Source text:

Yesterday
Liam polished off a bottle of watered-down kefir after steadfastly refusing cow’s milk for days on end.
Later, he had Horrible Diaper-Escaping Diarrhea of Great Disgustingness. Connection? I gave him some more kefir this morning, but this and the behavior of his excretory system since I started him on yogurt and cheese is giving me pause.
Also yesterday, Liam had his first major haircut involving the buzzing clipper thingies. He went from interested (twisting from side to side to get a look) to distraught (shrieking) to resigned (back to twisting, but less avidly). He looks like such a little boy now. His big boy 9-12 month clothing is getting a bit short for him, so I’m getting out the even bigger boy 12-18 month clothes today.
Ngaire got her “hair bangs” trimmed yesterday as well, calm but for a few wiggles and giggles. She kept asking for her lollipop, which had me confused until I remembered that we had given her one after her last haircut to keep her calm. Girl has a long memory. Alas, we had no lollipops, so she had to be contented with cheesecake with blueberries and whipped cream. I’m afraid we have hearby raised the bar.
* * *
Ngaire just came up to me and said, “May I have a hug and a snuggle and a huggle?”
* * *
My housekeeping and/or mothering just hit a new low: I was sweeping the kitchen. Liam crawled into my dust pile, reached down, grabbed something and put it in his mouth. My reaction? Well, most of what’s in there is his food anyway.

Source material:
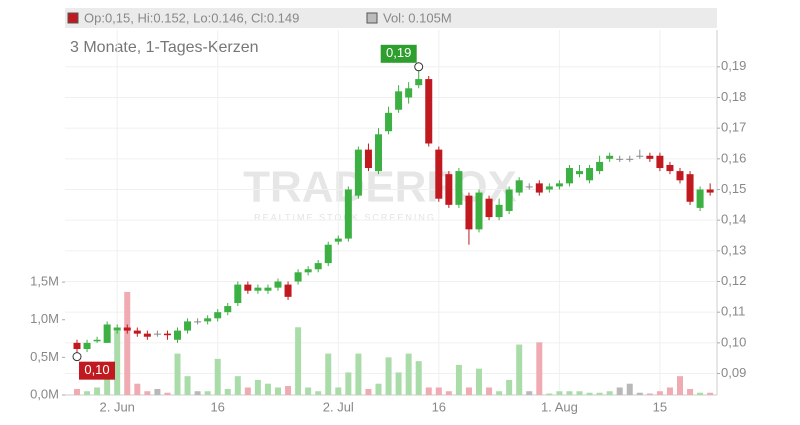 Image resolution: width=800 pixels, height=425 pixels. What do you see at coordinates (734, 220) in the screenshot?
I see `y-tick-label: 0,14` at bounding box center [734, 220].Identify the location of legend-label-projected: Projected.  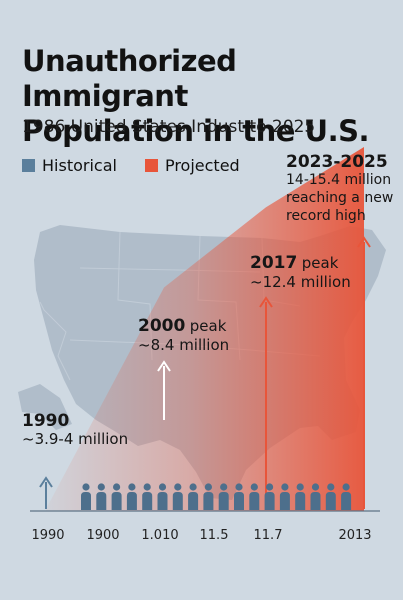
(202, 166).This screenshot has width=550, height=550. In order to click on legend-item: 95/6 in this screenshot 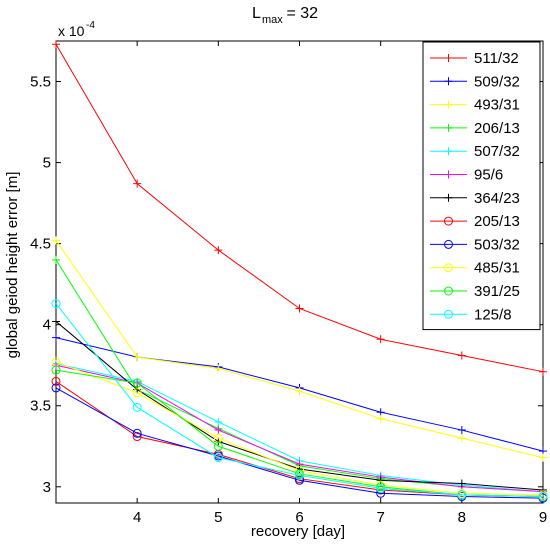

Task item:
Extend the blog post above about Liam and Ngaire by writing what follows its final sentence.

Answer box:
Speaking of housekeeping, this has been the Week of Laundry. Granted, we have a tiny washing machine and dryer, but one or two loads a day seems rather ridiculous. Where is it all coming from? Also, why are there so many sheets in there? Did I suddenly decide not only to wash every sheet in our house but to volunteer to do the neighbors’?
I hate folding sheets. I can never get the edges totally lined up, and that drives me crazy. Don’t even get me started on fitted sheets.
Coming soon: How my kids are addicted to Saltines. And if you need any sheets washed, do let me know.
1 comment July 3, 2008 Jordana
Like sister, like brother
So, I have a new babysitting gig. Two days a week, the kidlets and I hie ourselves to Jessica and Adrian’s house to hang with their little girls for the day.
As a side note, Microsoft Word doesn’t recognize “hie.” To what is this world coming?
Anyway, some small portion of my babysitting days is devoted to keeping Liam from gouging Baby Lindsay’s eyes out. She is still relatively immobile, and can only lie there helplessly as his little hands edge nearer. The two babies do have their cute moments together (sometimes they link hands briefly before he starts trying to figure out if her face is attached). Fortunately, familiarity seems to be breeding somewhat less eye-gouging.
Yesterday, Liam outdid himself on the cuteness-not-gouging scale. He crawled up to Lindsay—I sprang into intervention-preparedness mode—he sat quietly by her knees. His face assumed a certain impishness. Then he very carefully pulled up her shirt, leaned forward, and stuck his finger in her belly button.
I burst out laughing. He looked up at me, grinned, and then did it again.
Of course, when I went for the camera, he came crawling toward me, so you’ll just have to take my word for it: There was cuteness.
1 comment June 26, 2008 Jordana
Aha.
I have been a remiss blogger, I know, I know.
A bit of timeline clarification: The Husbandlet actually wound up making two separate open-ended Floridian romps, April 15-29 and May 19-31. This was because his clammies weren’t getting eaten fast enough during his first trip, so he had to return after the crabs had eaten their fill at the Research Experiment Buffet. As for the living room sleeping, I have personally been engaging in said activity since the Husbandlet’s first departure. When the Husbandlet has been around, he has elected to join me.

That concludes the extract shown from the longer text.